Rows from a dataset
⁂
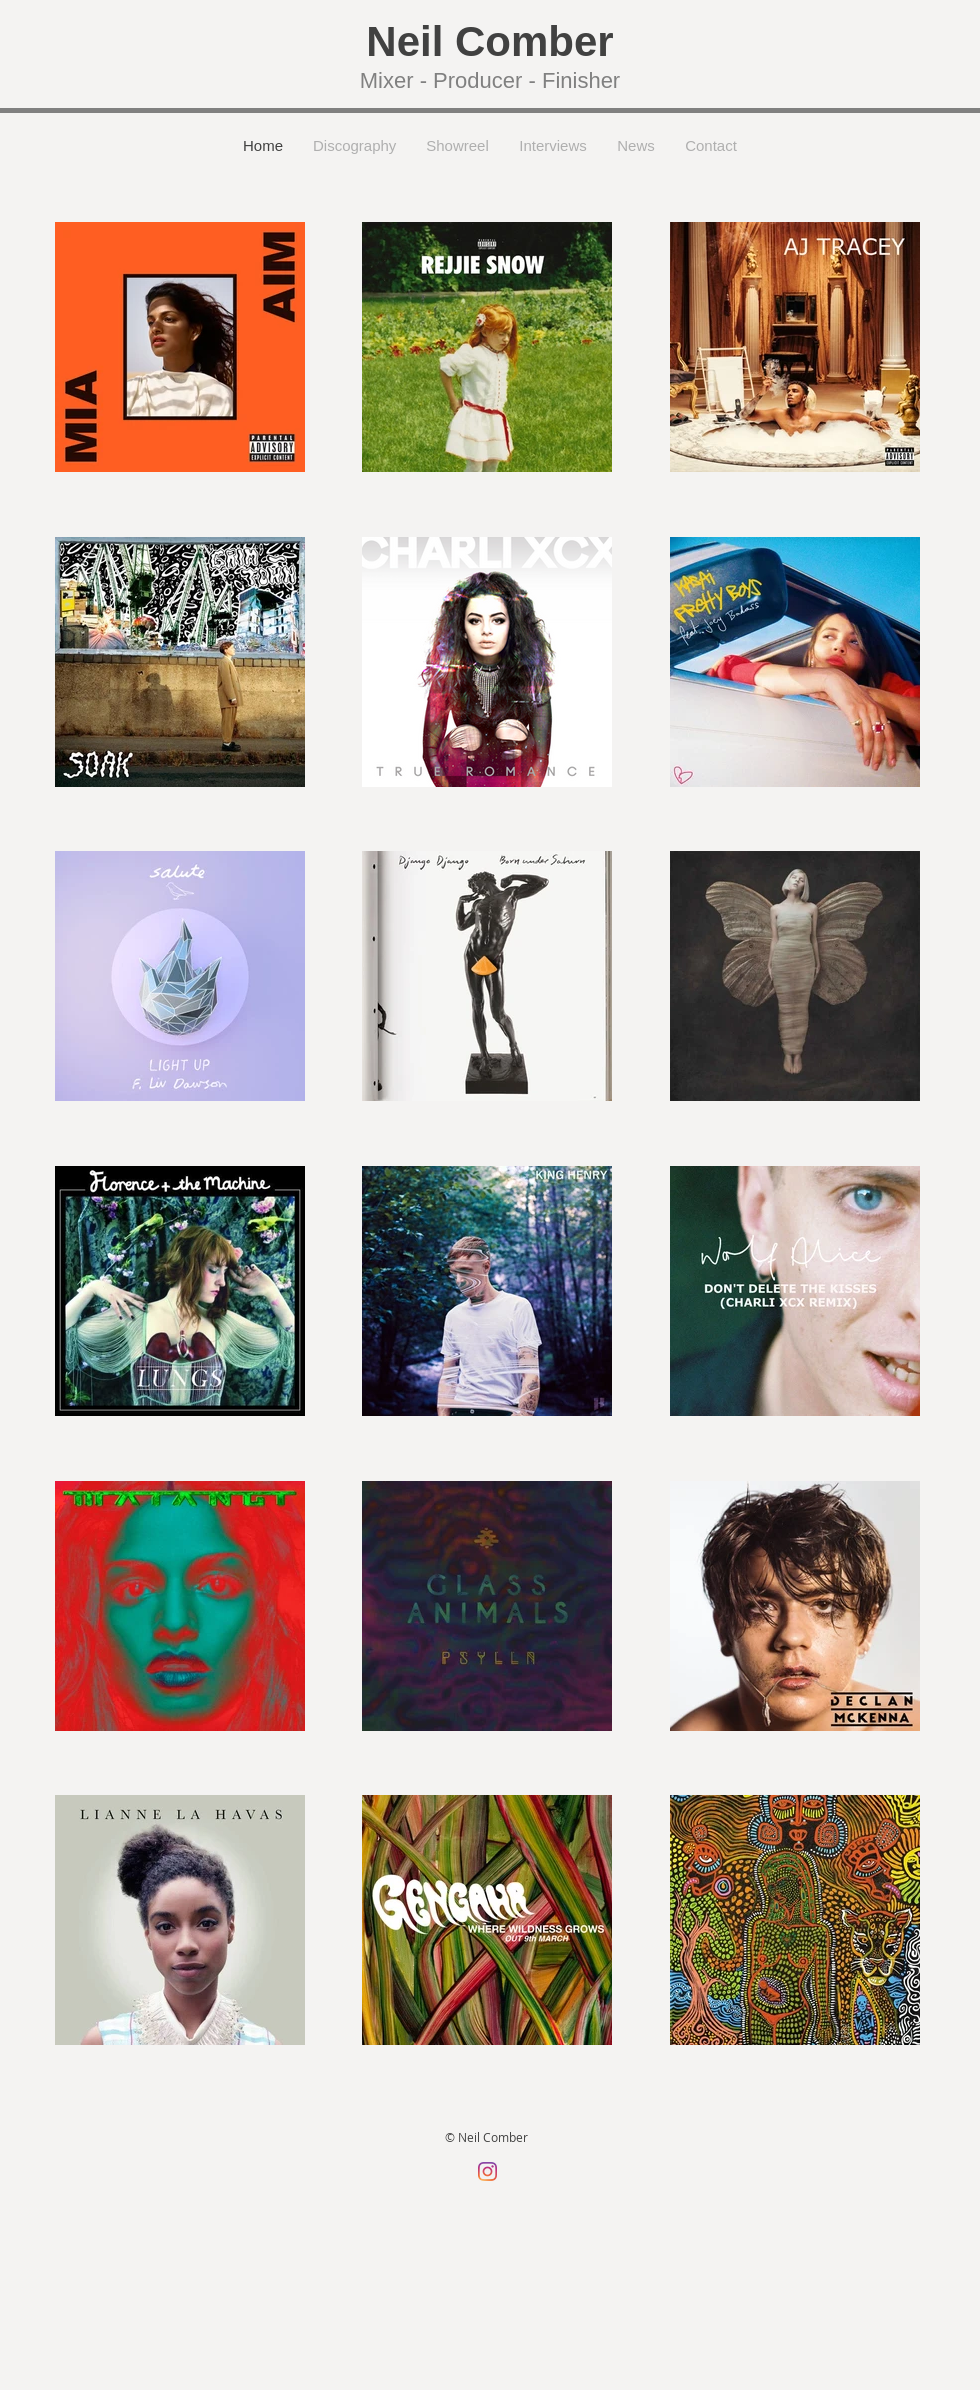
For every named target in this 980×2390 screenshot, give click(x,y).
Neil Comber (489, 41)
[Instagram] (487, 2171)
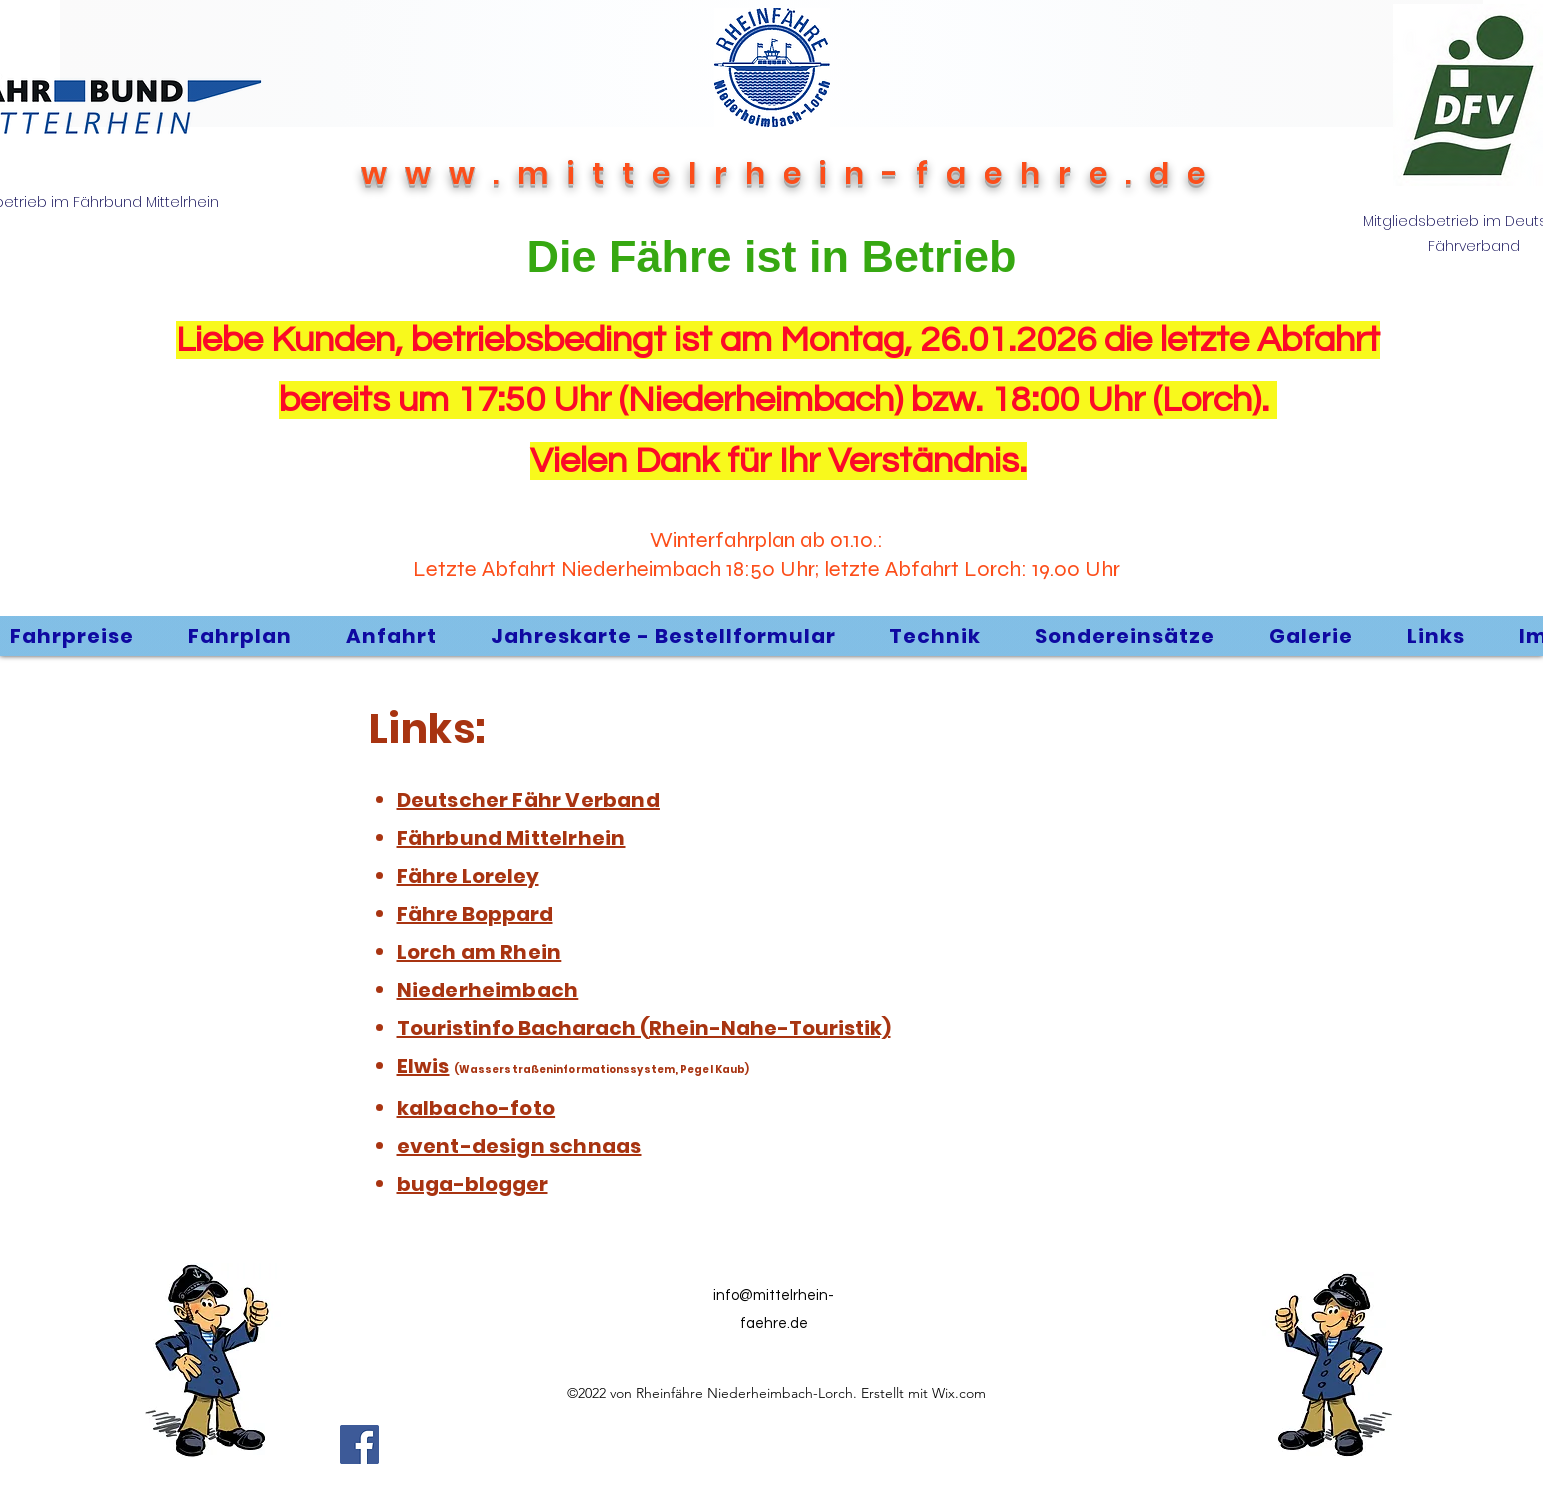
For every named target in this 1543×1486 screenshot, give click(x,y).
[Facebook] (359, 1444)
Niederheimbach (488, 990)
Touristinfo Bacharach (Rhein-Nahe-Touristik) (644, 1028)
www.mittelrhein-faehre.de (792, 174)
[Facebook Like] (673, 1444)
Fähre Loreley (468, 876)
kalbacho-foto (476, 1108)
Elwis (423, 1066)
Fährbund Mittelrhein (511, 838)
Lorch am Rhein (479, 952)
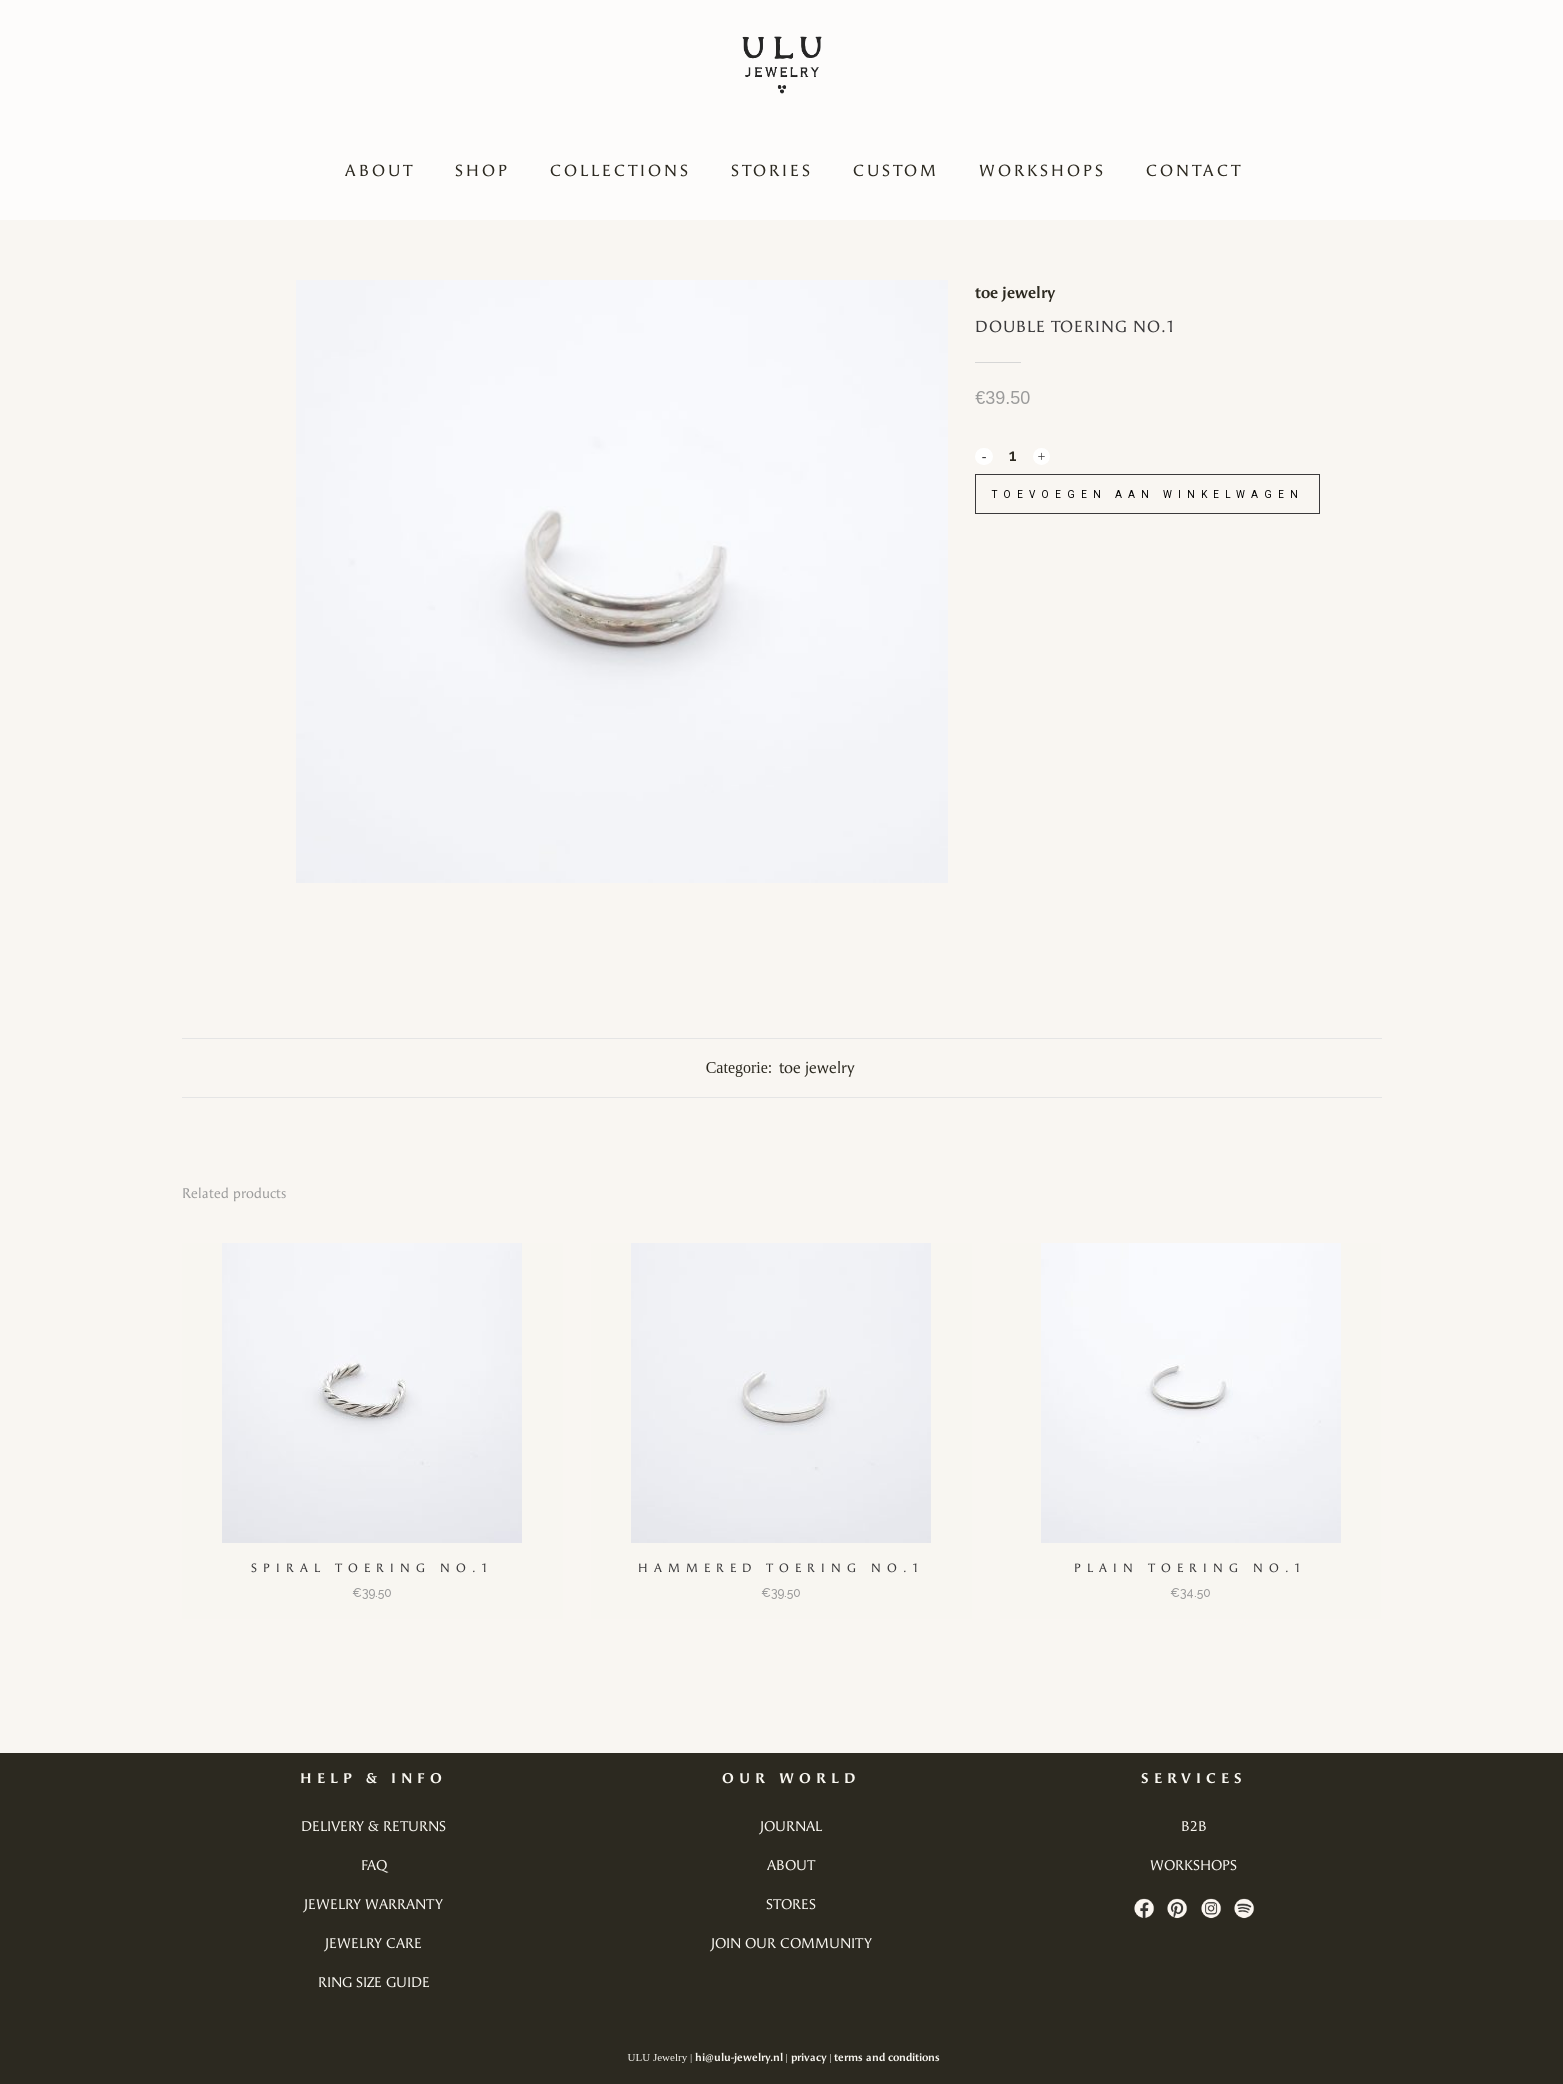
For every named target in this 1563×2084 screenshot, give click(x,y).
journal (791, 1826)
⁂
● **STATED PROBLEM**
Rewrite the data from its start through the line that contains "Fähre Loreley (468, 876)", replacing "screenshot" with "image" and leaving everything else unchanged. Omit the pictures.

● **ANSWER IN FULL**
For every named target in this 980×2390 image, give click(x,y).
Neil Comber (489, 41)
[Instagram] (487, 2171)
For every named target in this 1543×1486 image, give click(x,y).
[Facebook] (359, 1444)
Niederheimbach (488, 990)
Touristinfo Bacharach (Rhein-Nahe-Touristik) (644, 1028)
www.mittelrhein-faehre.de (792, 174)
[Facebook Like] (673, 1444)
Fähre Loreley (468, 876)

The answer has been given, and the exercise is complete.